DATA SECTION
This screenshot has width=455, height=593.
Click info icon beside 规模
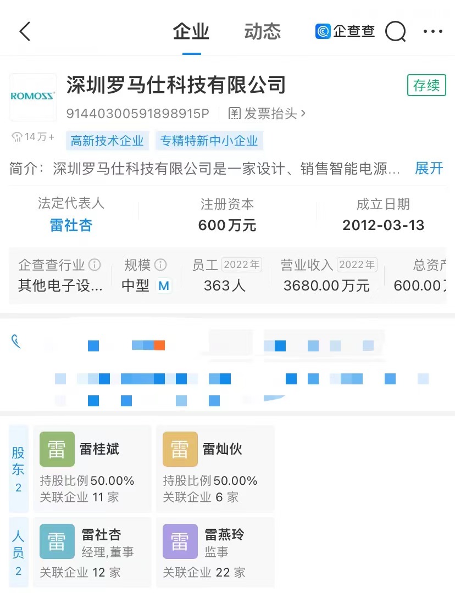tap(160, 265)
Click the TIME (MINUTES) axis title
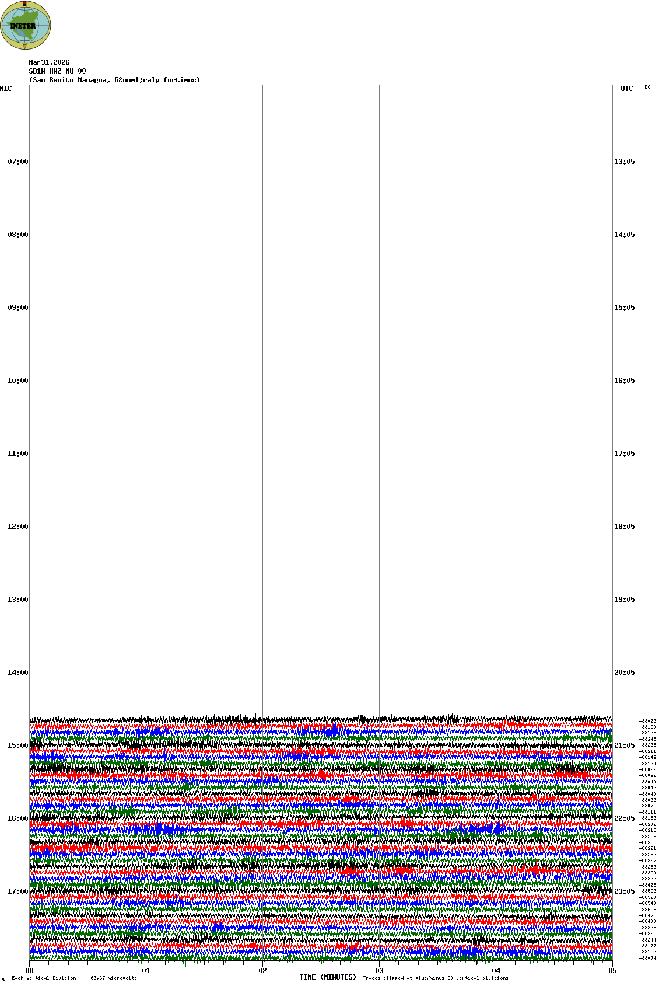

==

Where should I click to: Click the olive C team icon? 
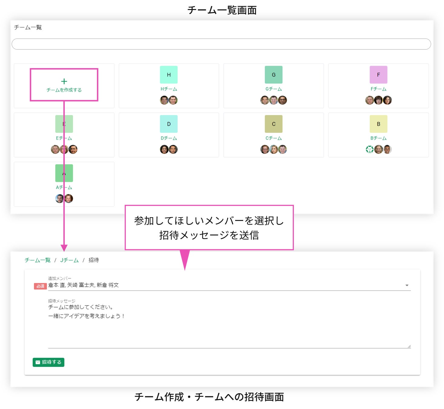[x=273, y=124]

==

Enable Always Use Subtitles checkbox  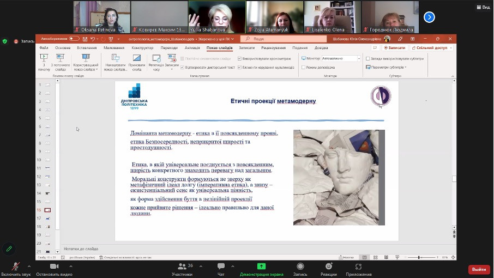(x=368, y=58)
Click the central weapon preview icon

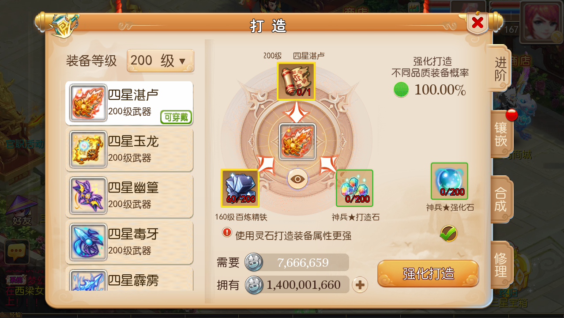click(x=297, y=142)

WHAT YOU NEED TO DO
Please rewrite the records starting at the line that contains "This screenshot has width=455, height=593." and ending at the line that contains "Click the TIME (MINUTES) axis title", changing "screenshot" to "image" and leaving everything else the same. Leave the pictures out of your answer.

RESULT
This image has width=455, height=593.
Click info icon beside 规模
tap(160, 265)
Click the TIME (MINUTES) axis title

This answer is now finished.